The UK Home Office intends to press ahead with plans to demand tourists from the Indian subcontinent, Nigeria and Kenya pay a £3,000 bond for a visa to visit Britain.
The plans caused outrage and brought charges of racism when first announced and led prime minister David Cameron to disown the proposals when confronted with opposition on a trip to India in June.
However the Financial Times reports the government will proceed with a pilot scheme to impose bond restrictions on six countries in November.
The bond will apply to visitors from India, Sri Lanka, Pakistan, Bangladesh, Nigeria and Kenya.
Luxury retailers denounced the plan as “insulting”, according to the Financial Times. The head of Knightsbridge store Harrods said: “It’s embarrassing our country would consider these measures.”

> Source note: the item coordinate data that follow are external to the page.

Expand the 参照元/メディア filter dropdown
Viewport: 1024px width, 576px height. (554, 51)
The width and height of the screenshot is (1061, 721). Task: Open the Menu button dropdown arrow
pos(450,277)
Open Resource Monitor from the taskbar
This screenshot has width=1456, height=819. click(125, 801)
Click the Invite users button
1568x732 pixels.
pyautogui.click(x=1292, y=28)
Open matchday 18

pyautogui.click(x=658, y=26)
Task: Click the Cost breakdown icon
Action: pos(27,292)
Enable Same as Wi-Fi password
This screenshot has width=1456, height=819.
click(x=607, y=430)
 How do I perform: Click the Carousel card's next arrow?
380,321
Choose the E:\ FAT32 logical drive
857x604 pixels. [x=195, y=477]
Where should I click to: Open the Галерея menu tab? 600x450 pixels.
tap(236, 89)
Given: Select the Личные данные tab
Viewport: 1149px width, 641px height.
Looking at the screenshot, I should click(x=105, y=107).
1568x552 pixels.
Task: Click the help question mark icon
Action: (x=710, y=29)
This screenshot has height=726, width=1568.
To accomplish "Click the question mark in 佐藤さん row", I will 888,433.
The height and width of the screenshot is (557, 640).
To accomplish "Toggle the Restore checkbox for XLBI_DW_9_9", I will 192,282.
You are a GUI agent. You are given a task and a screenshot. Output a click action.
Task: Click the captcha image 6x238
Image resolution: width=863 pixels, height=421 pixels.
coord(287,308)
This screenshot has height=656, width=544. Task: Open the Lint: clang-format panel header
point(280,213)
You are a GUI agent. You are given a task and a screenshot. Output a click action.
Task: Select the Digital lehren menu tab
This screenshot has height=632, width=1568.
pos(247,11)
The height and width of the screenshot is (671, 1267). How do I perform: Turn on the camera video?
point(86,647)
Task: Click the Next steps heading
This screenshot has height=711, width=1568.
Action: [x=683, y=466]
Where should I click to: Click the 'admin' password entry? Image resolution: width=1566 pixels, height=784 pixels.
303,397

The Home Office said the requirement to provide a bond would not apply to all visitors from the six countries.
But it confirmed some tourists would be required to pay £3,000 in return for a six-month visa.
The Home Office said only those it considered “high risk” would be asked to pay.
A Home Office spokesperson told the paper: “We are interested in a system of bonds that deters overstaying and recovers costs if a foreign national has used our public services.”
The scheme could apply to up to half a million visitors a year.
Privately, some officials admit the bond is liable to deter visitors.